Reference will now be made in detail to the embodiments, examples of which are illustrated in the accompanying drawings. When the following description refers to the accompanying drawings, the same numbers in different drawings refer to the same or similar elements, unless otherwise indicated. The embodiments described in the examples below do not represent all embodiments consistent with the application. Merely exemplary of systems and methods consistent with aspects of the application as set forth in the claims.

The digital person is the result of the humanoid image or software production produced by the computer technology, and the activities of virtual anchor, virtual even image, virtual staff and the like can be realized by the digital person technology.
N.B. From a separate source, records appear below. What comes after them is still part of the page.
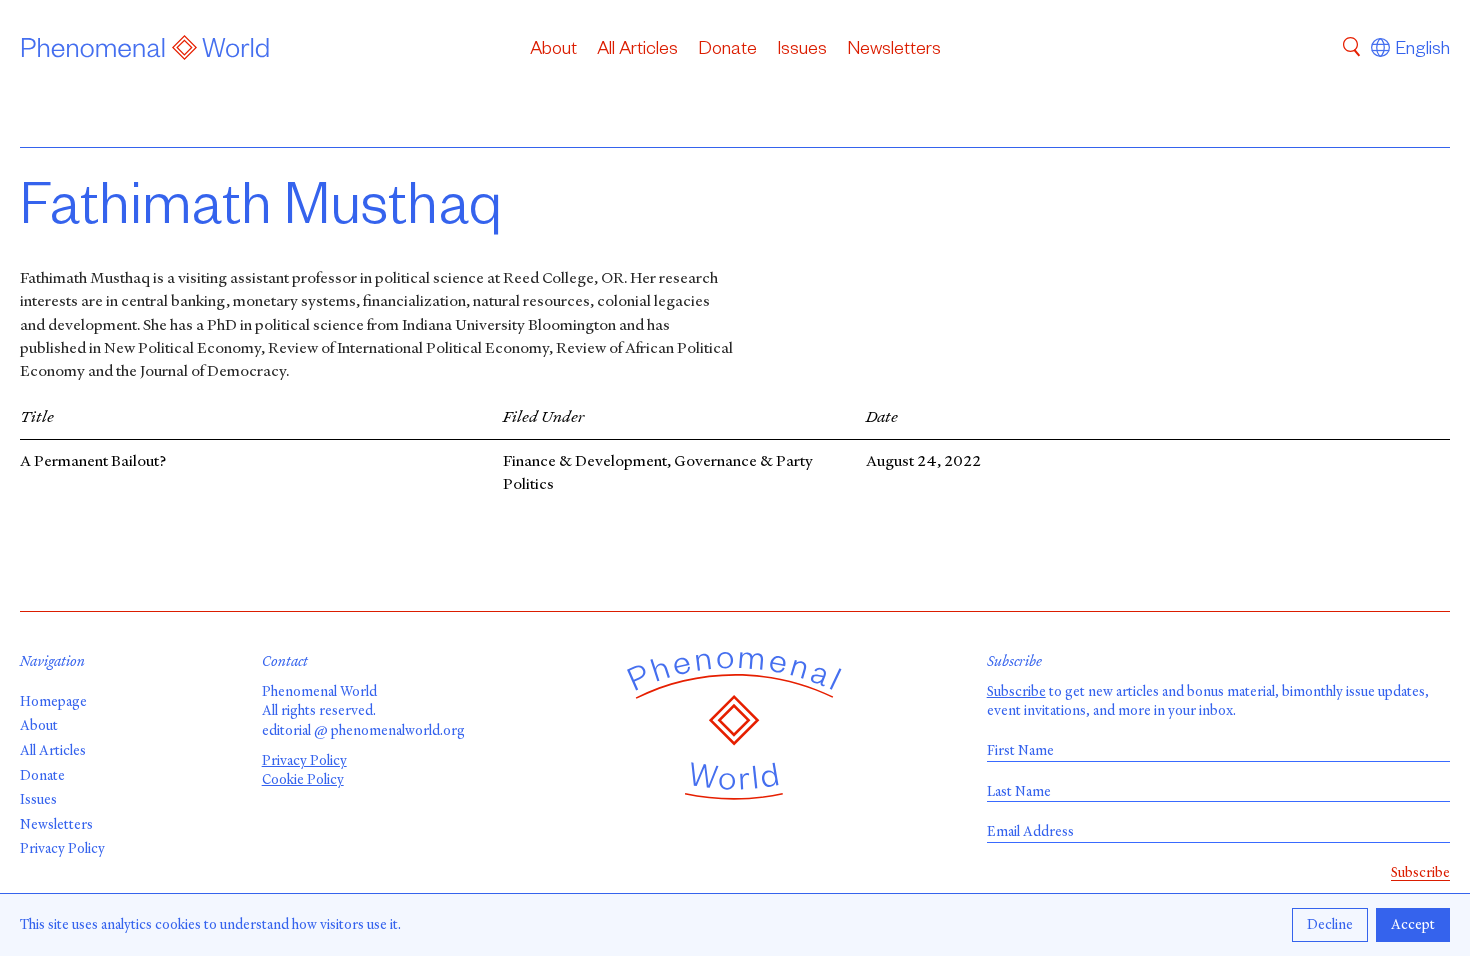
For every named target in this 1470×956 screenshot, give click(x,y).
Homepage (53, 701)
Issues (802, 51)
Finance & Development (585, 461)
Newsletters (894, 51)
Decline (1330, 924)
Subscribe (1016, 691)
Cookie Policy (303, 779)
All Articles (637, 51)
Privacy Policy (62, 848)
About (553, 51)
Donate (727, 51)
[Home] (145, 51)
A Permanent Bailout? (93, 461)
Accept (1413, 924)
The digital person is composed of preset images, sounds and scenes, and in some embodiments, the digital person can drive the digital person to display different actions or expressions according to voice or other forms of contents input by a user so as to generate digital person videos.

The demand for digital persons varies in different usage scenarios for different user groups. Therefore, the user needs to customize the digital personal service according to his own needs, that is, the user needs to repeatedly communicate with the digital personal service party about the scene, content, etc. of the digital personal video. And the digital person service side establishes a digital person model according to the description of the user to generate a digital person video. However, the method of customizing communication not only needs to consume a long time, but also has a high probability that the generated digital human video does not coincide with the video content expected by the user, so that the generation efficiency of the digital human video is low, and the experience of the user is reduced.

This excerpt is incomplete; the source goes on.